4. What is the importance of collaborative relationships to competition?


The competitive environment of international business is changing rapidly. To be competitive
in global markets a company must meet or exceed new standards for quality and new levels
of technology. There is an increasing change of pace for product development and
profitability. Cost efficient, technologically advanced products are being offered by
competitors and demanded in established markets as well as in markets rising from formerly
Marxist-socialist economies. Opportunities abound the world over, but to benefit, firms must
be current in new technology, have the ability to keep abreast of technological change, have
distribution systems to capitalize on global demand, have cost-effective manufacturing, and
have capital to build new systems as necessary.
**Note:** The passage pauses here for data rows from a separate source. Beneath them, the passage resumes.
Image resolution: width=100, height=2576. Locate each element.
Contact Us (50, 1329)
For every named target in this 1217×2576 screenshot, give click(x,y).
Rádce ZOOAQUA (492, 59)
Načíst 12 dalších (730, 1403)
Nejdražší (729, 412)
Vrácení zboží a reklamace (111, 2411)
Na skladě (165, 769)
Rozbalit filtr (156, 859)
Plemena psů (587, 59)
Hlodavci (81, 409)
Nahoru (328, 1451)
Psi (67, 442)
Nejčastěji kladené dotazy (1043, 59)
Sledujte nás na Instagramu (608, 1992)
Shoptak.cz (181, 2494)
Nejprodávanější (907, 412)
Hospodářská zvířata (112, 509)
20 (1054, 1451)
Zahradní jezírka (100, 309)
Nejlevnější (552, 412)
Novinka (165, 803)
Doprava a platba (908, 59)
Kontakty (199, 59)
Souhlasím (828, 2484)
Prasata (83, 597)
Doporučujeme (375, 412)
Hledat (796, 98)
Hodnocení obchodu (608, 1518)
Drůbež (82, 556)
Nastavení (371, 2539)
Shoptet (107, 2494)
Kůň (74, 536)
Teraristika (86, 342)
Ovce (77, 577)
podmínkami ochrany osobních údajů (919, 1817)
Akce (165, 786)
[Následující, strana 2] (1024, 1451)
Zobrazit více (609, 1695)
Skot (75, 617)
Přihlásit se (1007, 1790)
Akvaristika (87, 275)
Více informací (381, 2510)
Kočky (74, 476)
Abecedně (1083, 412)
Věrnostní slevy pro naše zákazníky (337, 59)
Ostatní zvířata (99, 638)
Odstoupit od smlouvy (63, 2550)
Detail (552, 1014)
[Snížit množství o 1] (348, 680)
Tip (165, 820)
The accelerating rate of technological progress, market demand created by global


industrialization, and the creation of new middle classes will result in tremendous potential in
global markets. But, along with this surge in global demand comes an increase in competition
as technology and management capabilities spread beyond global companies to new
competitors from Asia, Europe, and Latin America. Although global markets offer
tremendous potential, companies seeking to function effectively in a fragmented global
market of five billion people are being forced to stretch production, design\engineering, and
marketing resources and capabilities because of the intensity of competition and the
increasing pace of technology. Improvements in quality and staying on the cutting edge of
technology are critical and basic for survival but often are not enough. Restructuring,
reorganizing and downsizing are all avenues being taken by firms to strengthen their
competitive positions. Additionally, many multinational companies are realizing they must
develop long term, mutually beneficial relationships throughout the company and beyond to
competitors, suppliers, governments, and customers. In short, multinational companies are
developing orientations that focus on building collaborative relationships to promote long-
term alliances and they are seeking continuous, mutually beneficial exchanges.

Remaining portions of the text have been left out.